John Chupco (ca. 1821–1881) was a leader of the Hvteyievlke, or Newcomer, Band of the Seminole during the time of their forced relocation to Indian Territory. They were the last group to move from Florida to Indian Territory.

From 1861 to 1866, Chupco served as chief of the Seminole who supported the Union; they removed to Kansas for safety. There was great bitterness when the tribe divided over their loyalties during the war, with many supporting the Confederacy. Afterward Chupco and his band returned to Indian Territory, working to rebuild the tribe.

==Early life and education==
John Chupco was born into a Seminole family in Florida. He grew up in traditional ways.

==Career==
By the time of the Seminole forced relocation, Chupco was chief of the Hvteyievlke Band, which he led from Florida to Indian Territory under Indian Removal.

In 1861 when the American Civil War began, Chupco served as town chief. He refused to sign a treaty between the Seminole and the Confederate States of America. The Seminole leadership and members split over their alliances in the war, as did the Cherokee.

Chupco's tribal town followed Opothleyahola, the Muscogee Creek leader loyal to the Union, and they relocated to Kansas for safety. There Chupco enlisted in the Union Army and ultimately became a first sergeant in Company F, First Regiment, Indian Home Guard. From 1861 to 1866, Chupco served as chief of the Seminole who supported the Union.

After the war, he served as a Southern Treaty Commission Delegate. John Jumper led the Seminoles who had been allied with the Confederacy. Because of that group's alliance with the Confederacy, the United States insisted that the Seminole tribe had to sign a new treaty after the war. The split between these Seminole groups lasted until 1872, at which time the majority of the tribe elected Jumper as chief.

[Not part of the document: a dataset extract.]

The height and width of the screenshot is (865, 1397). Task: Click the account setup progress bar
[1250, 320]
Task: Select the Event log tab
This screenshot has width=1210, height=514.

During Reconstruction, Chupco encouraged his tribe to rebuild their nation. In 1869, he joined the Presbyterian Church congregation in Wewoka, Oklahoma. He became a farmer and rancher. He resisted the creation of Oklahoma Territory, as he was concerned that opening up the area to European-American settlement would damage the future of the Seminole.

==Death==
John Chupco died on February 17, 1881, in the Seminole Nation.